FTAs don't always promote domestic manufacturing or accelerate export growth: GTRI report
Countries negotiating free trade agreements (FTAs) need to keep in mind eight "myths" which surround these pacts, like they lead to accelerated increase in exports and promote domestic manufacturing, according to a report by think-tank GTRI.
The report by Global Trade Research Initiative (GTRI) claims to dispel these 'myths', including that FTAs weaken the WTO (World Trade Organisation), countries are rushing to do FTAs, and these pacts promote investment and lower prices.
It is "erroneously" believed that most world trade happens through the FTA route, but in reality, it is less than 20 per cent, said the report titled 'FTAs: Fabulous, Futile, or Flawed?'.

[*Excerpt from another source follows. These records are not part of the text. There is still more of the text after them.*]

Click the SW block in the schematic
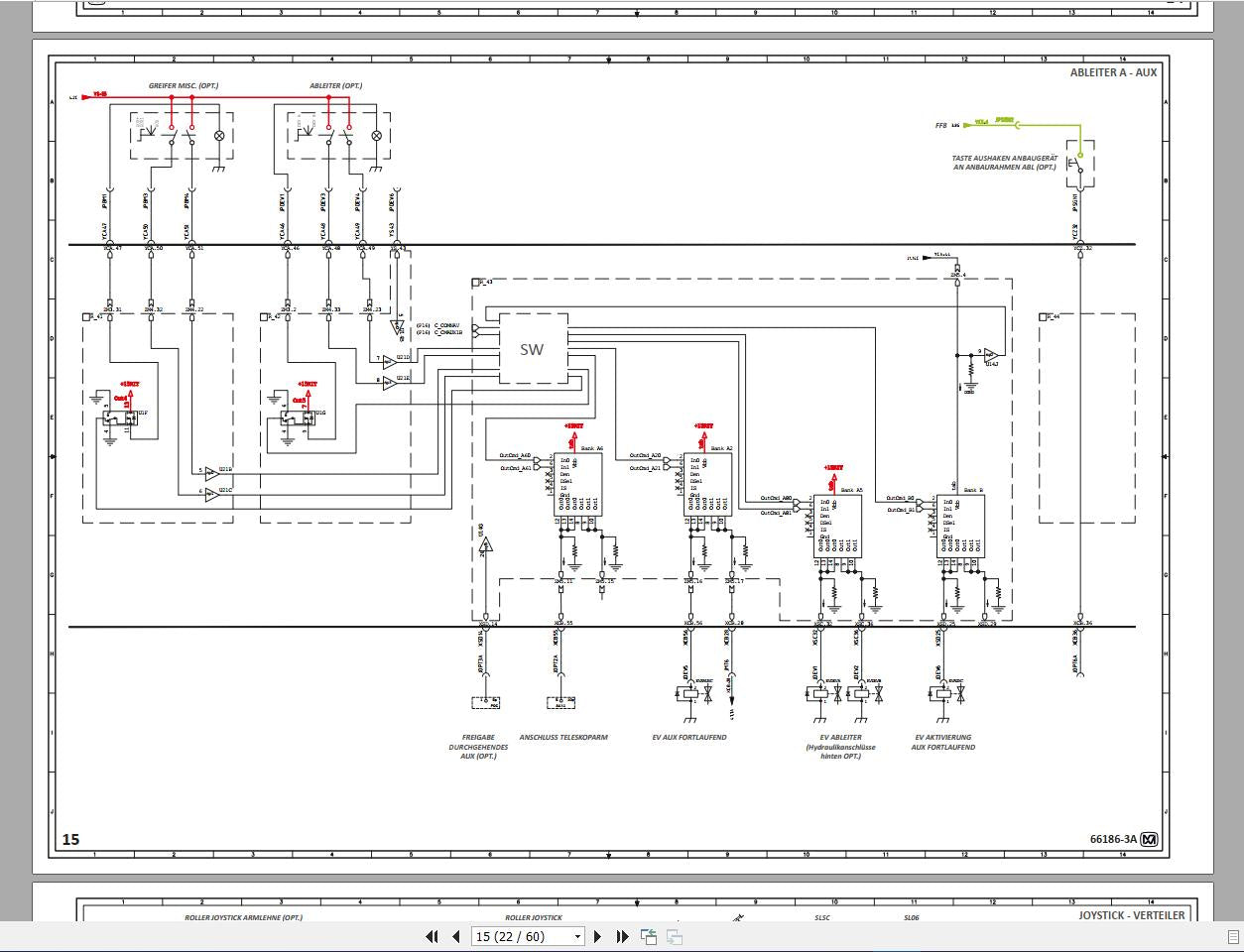 pyautogui.click(x=533, y=349)
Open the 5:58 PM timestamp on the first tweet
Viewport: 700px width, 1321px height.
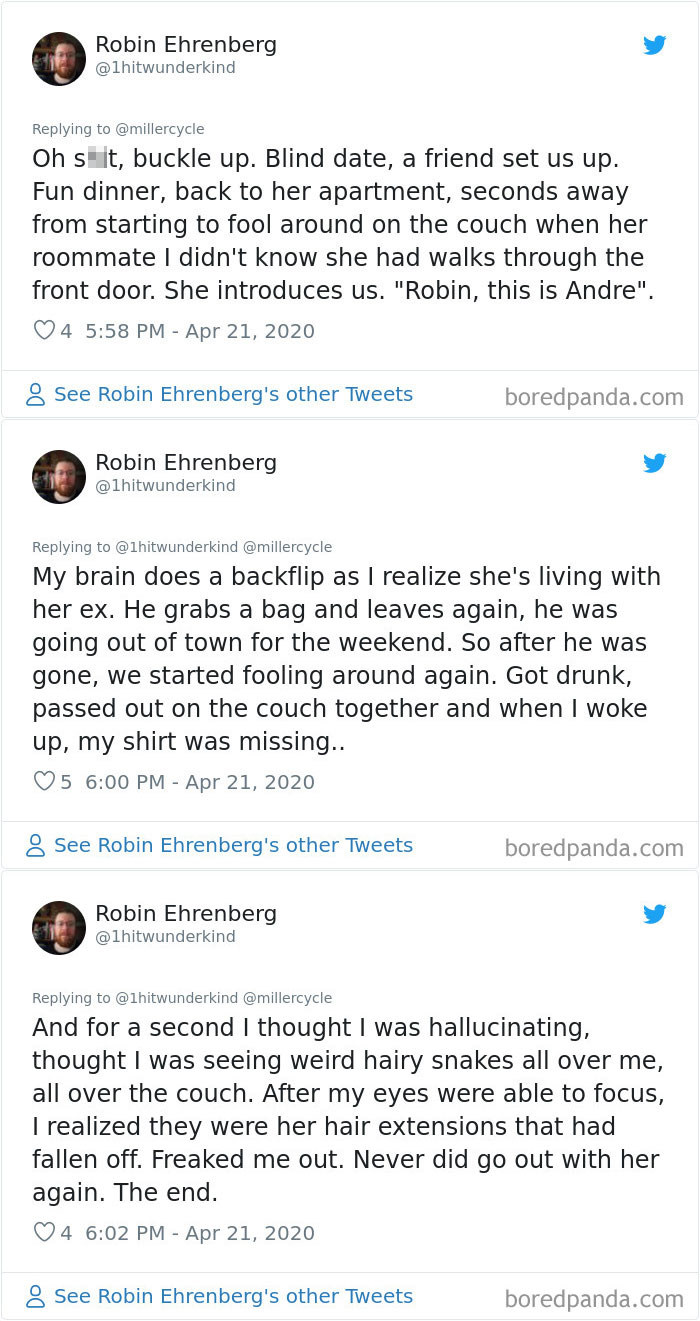pyautogui.click(x=120, y=330)
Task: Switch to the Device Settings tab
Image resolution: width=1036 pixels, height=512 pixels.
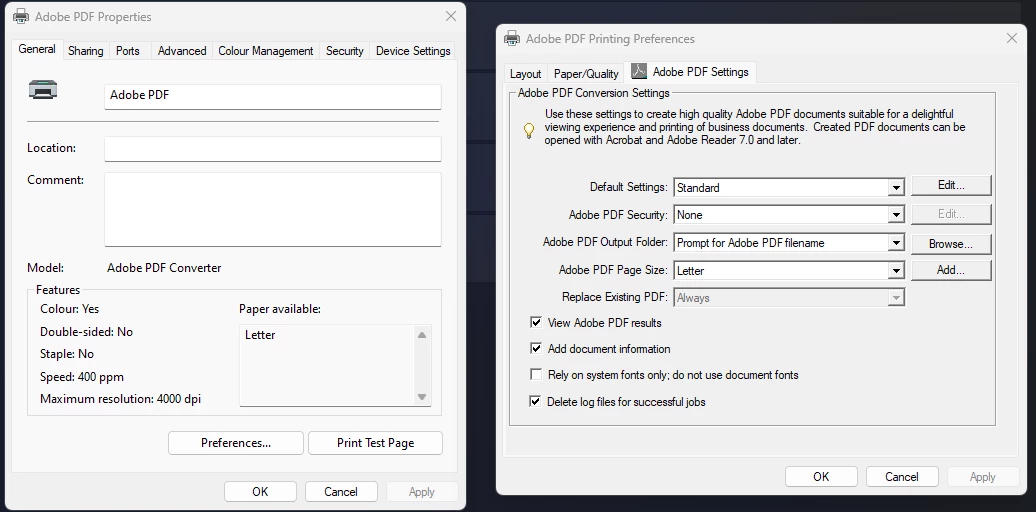Action: pos(413,51)
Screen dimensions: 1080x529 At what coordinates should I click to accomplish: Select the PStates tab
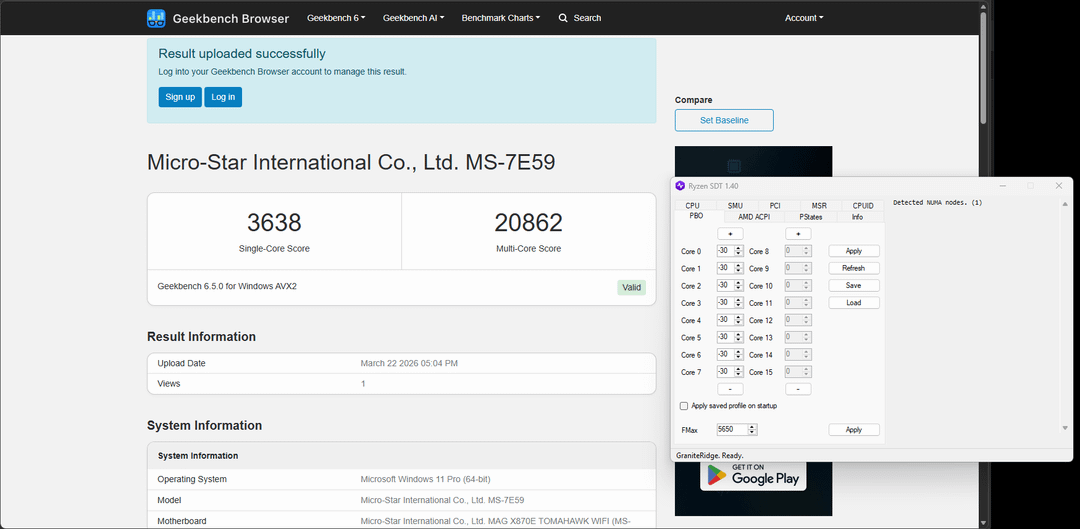[811, 216]
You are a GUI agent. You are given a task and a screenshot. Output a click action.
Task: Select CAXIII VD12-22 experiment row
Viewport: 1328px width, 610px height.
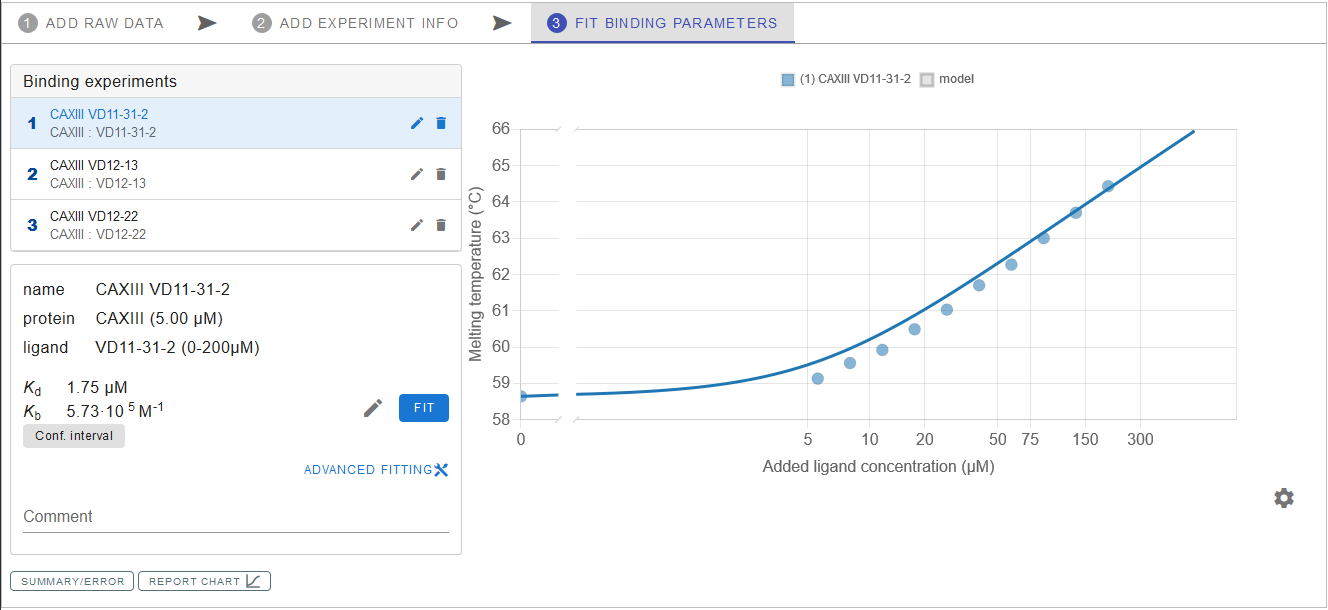pos(200,225)
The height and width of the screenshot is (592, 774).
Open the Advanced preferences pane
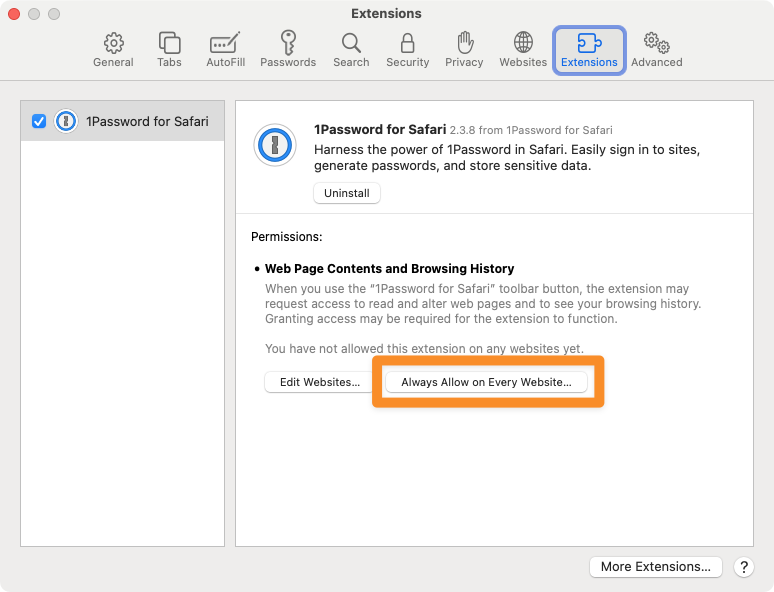656,49
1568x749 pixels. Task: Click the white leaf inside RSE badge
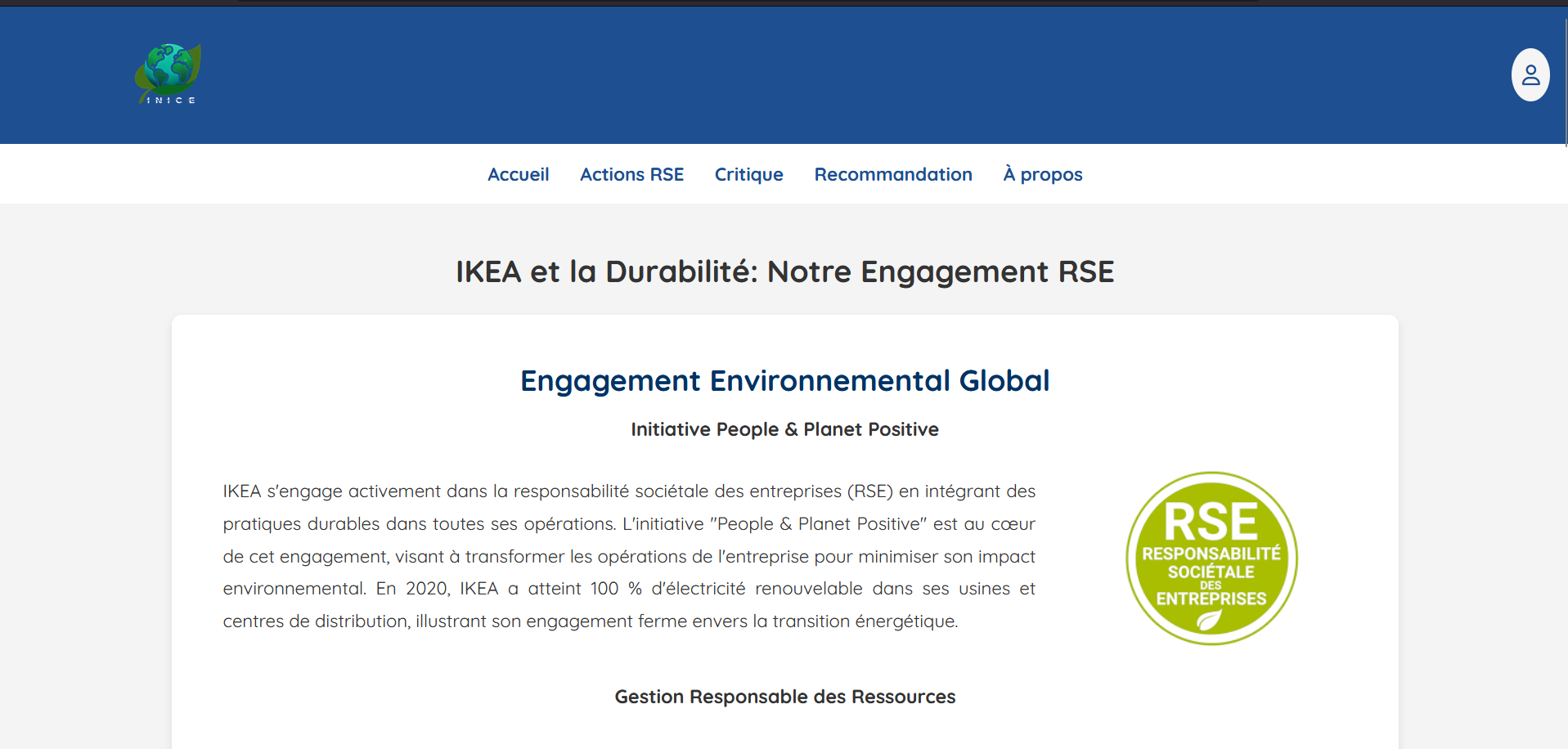(x=1209, y=621)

It is also not true that countries world over are rushing to do FTAs and in fact these pacts are "enthusiastically" embraced mainly by east Asian economies or countries that have lowered their customs duties close to zero.
"Major industrial countries/regions do FTAs selectively. The USA has no FTA with significant economies like the European Union, China, Japan, ASEAN (Association of Southeast Asian Nations), or India. The EU currently has 41 trade agreements. But these represent just 32 per cent of the EU's external trade. Most of its FTAs are with raw material suppliers and small countries," it noted.
While the FTAs have potential, they could not dent the multilateral trading system as far as standard trade instruments like tariffs are concerned, as about 83-85 per cent of the world trade takes place outside these pacts and under the WTO rules.
On the myth that FTAs lead to accelerated increase in exports, it said that since less than 20 per cent of world trade is happening at concessional customs duties, India needs additional strategies to promote 80 per cent of trade outside this route.
"Also, the mere signing of an FTA does not guarantee an increase in exports. Chances of an increase in exports due to the signing of FTAs are low if import duties in the partner country are low. From this count, FTAs are of minimal use for increasing exports to Singapore, or Hong Kong, as regular (Most Favoured Nation) import duties are zero," it said.
Trade agreements with Malaysia, Japan, Australia, New Zealand and Brunei benefit only a few product groups as most imports into these countries happen at zero duty.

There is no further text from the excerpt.